Bitcoin drops $60B from market cap as investors shuffle funds into ETFs

When the SEC finally approved spot bitcoin ETFs, bullish investors anticipated a flow of new money into bitcoin. Instead, it appears that investors have been more interested in reshuffling their money.

A cursory view of trading activity in the newly-listed bitcoin ETFs could give the impression that they are quite popular. Within three days, trading volumes exceeded $10 billion — far outpacing transactions of any other ETFs launched within the last 12 months.

The reality, however, is that money has actually flowed out of bitcoin since the approvals, and bitcoin’s market capitalization has declined by over $60 billion.

As sophisticated investors who bought the rumor sold the news, most Bitcoiners simply rotated existing bitcoin investments into the ETFs.

Record trading volumes in spot bitcoin ETFs

According to Bloomberg analysis, as of this week, the combined trading volume of 500 non-bitcoin ETFs that launched during 2023 was $450 million. That compares to $1.8 billion across just 10 bitcoin ETFs.

Institutions prominently disclosed their capital rotation intentions in SEC filings. For example, Cathie Wood’s Ark Invest sold off the bitcoin futures-based BITO in order to buy its own, newly-approved spot bitcoin ETF, ARKB. All of that volume — selling one ETF to buy another — is double-counted.

Dan Morehead’s Pantera Capital disclosed weeks ago in Bitwise’s S-1 SEC filing that the firm would be buying $200 million of Bitwise’s ETF. Morehead often endorses Bitwise’s Matt Hougan on X and elsewhere. This capital infusion caused Bitwise’s ETF to top the leaderboard of spot bitcoin ETF inflows for day one. Had it not been for Morehead’s $200 million, Bitwise’s ETF would have ranked fifth.

GBTC capital rotation

Grayscale’s GBTC is by far the largest source of double-counted volume. Approximately $1.17 billion flowed out of GBTC from Thursday through Monday. Much of that capital immediately flowed into one of the nine other spot bitcoin ETFs.

Similarly, many bitcoin investors sold MicroStrategy and other bitcoin companies like Riot Platforms and Marathon Digital in order to buy spot bitcoin ETFs. Michael Saylor’s MicroStrategy, for example, shed over $1 billion in market capitalization since the SEC approvals.

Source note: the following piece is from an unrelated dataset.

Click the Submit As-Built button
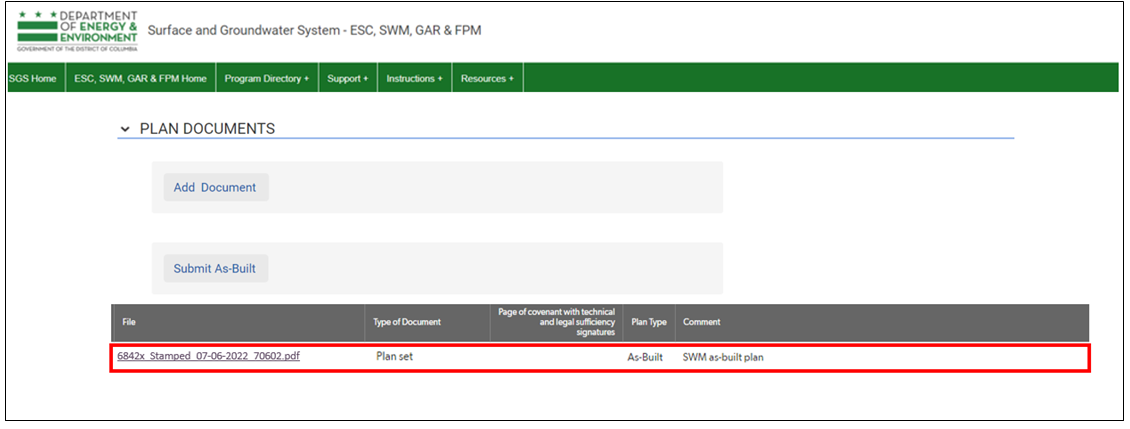 (216, 268)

Of course, this type of capital rotation is commonplace. Every day, trillions of dollars wash across securities, commodities, and currencies as traders optimize their portfolios. A single US clearinghouse processes quadrillions of dollars worth of transactions, most of which is arbitrage, market-making, rebalancings, and quant trades. In other words, there’s nothing necessarily problematic with capital rotation and double-counted volume in bitcoin ETFs.

Read more: Crypto stocks suffer after spot bitcoin ETF approvals

Rotating $36 billion of existing bitcoin investments

Indeed, a JP Morgan report estimated $20 billion worth of capital rotation from crypto exchanges into spot bitcoin ETFs plus another $16 billion from other bitcoin products into ETFs. With world-class custody and legal and fiduciary obligations to safeguard the bitcoin, many investors prefer ETFs to uninsured, omnibus bitcoin platforms.

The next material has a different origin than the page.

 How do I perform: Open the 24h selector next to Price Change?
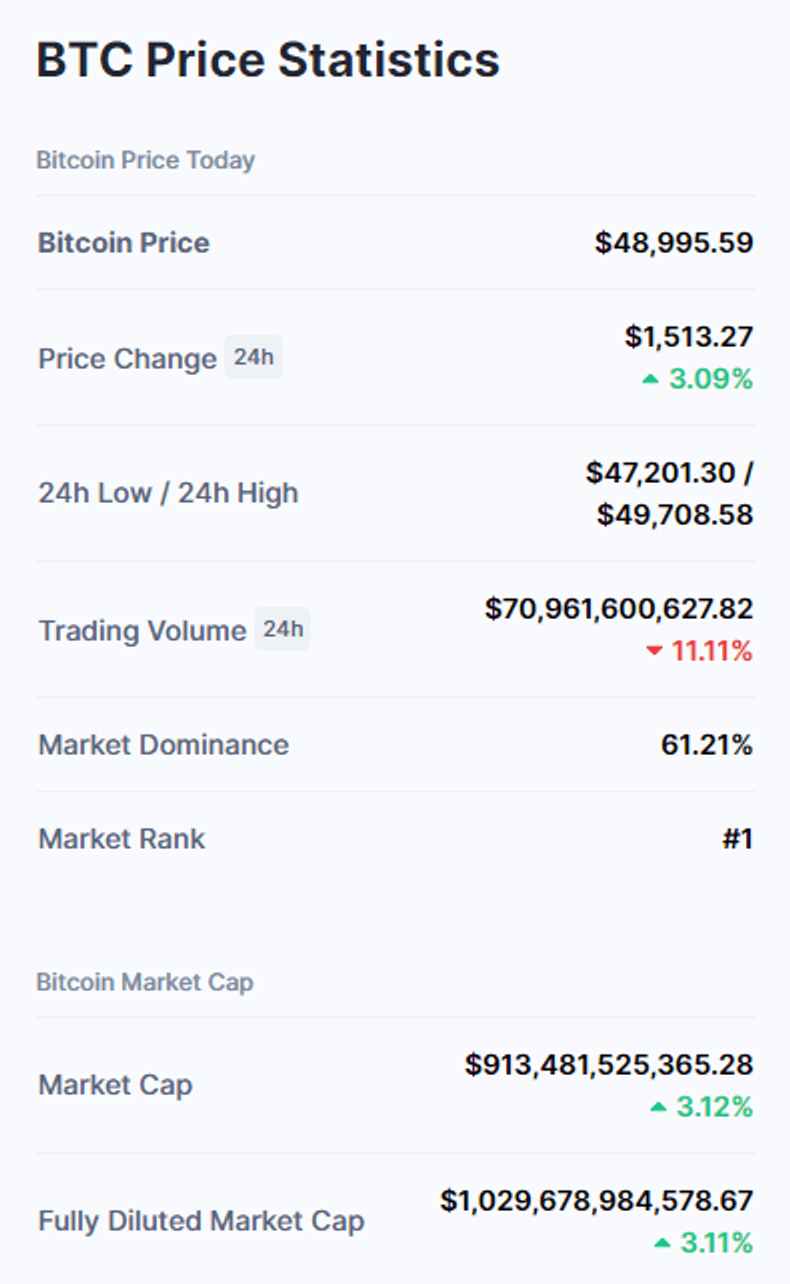point(253,357)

With so much bitcoin-related investment shuffling from equities, trusts, crypto exchanges, futures-based funds, and other products, it’s impossible to determine the precise net inflows into the newly-approved spot bitcoin ETFs. We do know, categorically, that the value of bitcoin has declined since they gained SEC approval.

In summary, the approval of spot bitcoin ETFs didn’t lead to any watershed of new money into bitcoin. Although trading volumes in the new spot bitcoin ETFs are impressive, most of that money is existing investors moving money around. For tax, portfolio, brokerage, or other wealth planning reasons, many investors prefer spot bitcoin ETFs over the prior offerings.